Observability with AIOps can complement work by site reliability engineers and IT service management while helping operators stop chasing tickets and start focusing on what matters to the business, customer experience.
IT service management (ITSM) was the conventional way to manage IT services. Yet there are more and more claims that, in the age of DevOps and Agile, ITSM is obsolete and no longer fit for its purpose.
There is some truth to this attitude. Some of the original assumptions for ITSM no longer are true. At least not in their original sense. Based on the way legacy applications and IT systems operate, there is a built-in expectation that a single incident relates to a single event. It’s a belief that one thing went wrong. The guiding presumption is that the thing that went wrong has an owner who is responsible for it. So the incident is assigned to that person to investigate and remediate the issue.
The old days of ticketing
During the last few years, and even since the last major review of IT Infrastructure Library (ITIL) in 2011, infrastructures have become more complex. They are still changing with increasing speed.
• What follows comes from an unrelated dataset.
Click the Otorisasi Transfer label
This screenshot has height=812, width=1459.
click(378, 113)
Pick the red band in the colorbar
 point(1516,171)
From a practical perspective, it is no longer true (if it ever was) that a single event describes an entire incident. With modern systems, it is rare for incidents to trigger from a single failure. Root causes are more frequently tied to multiple issues occurring together in some unexpected combination. This means there is no single owner of the resulting ticket
Solving the puzzle
With multiple operating issues at play, site reliability engineering (SRE), IT Ops and other teams should be quite concerned that there is no single owner of the resulting ticket. A major roadblock to investigation and remediation is that multiple incident tickets may be created and routed to different teams, who each receive only a single part of the puzzle.
It can take teams a long time to figure out how these separate records relate to each other, what the overall impact is, and who is ultimately responsible for fixing the problem. Quantifying this issue is often done with a measure called the Mean Time to Innocence (MTTI), which describes how long it takes to determine whether something is a cause or a symptom.
These issues make for a bad experience for the IT professionals caught up in the “catch and dispatch” process of trying to deal with a constant torrent of incidents — only some of which are real and their responsibility. But they also are bad for the users of the business services, which are the reason for all of this activity in the first place.
A modern approach to making tickets useful
Emerging approaches adapt ITSM to these new realities. One of the most interesting is “swarming.” Under that concept ad hoc virtual teams come together on the fly across organizational and technological boundaries to deal with incidents that intersect across respective areas of responsibility.
“It is rare for incidents to be triggered by a single failure. Root causes are more frequently tied to multiple issues occurring together in some unexpected combination. This means that there is no single owner of the resulting ticket.”
Observability with AIOps is designed to efficiently deal with this cross-functional challenge. It processes all telemetry and operational data with algorithms to filter the event storm, and to build a “meta-ticket” that encapsulates all the different aspects of a particular incident.
There is also a growing interest in two-tier models, with observability-based systems of engagement to complement the ITSM system of record. A system of engagement is more agile, flexible, and self-organizing. Therefore, it’s better able to deal with rapidly evolving situations, while the system of record is where everything gets documented and other processes pick up on that documentation.
Leverage new benefits of observability-based ticketing
Now is a good time to consider a modern iteration of ITSM using observability-based ticketing. There is a clear need to evolve capabilities that can continue supporting business requirements in the future. We must move beyond the legacy notion of ticket-driven incident management with a single owner and a sequential process.
By pairing observability with AIOps, your teams will be able to extend that model and complement it with other tools and techniques. As a result, organizations will receive better quality of IT service, lower cost of DevOps and IT Ops, and less impact on the personal lives of operational staffs from being constantly on call for incidents that all too often turn out not to be their problem.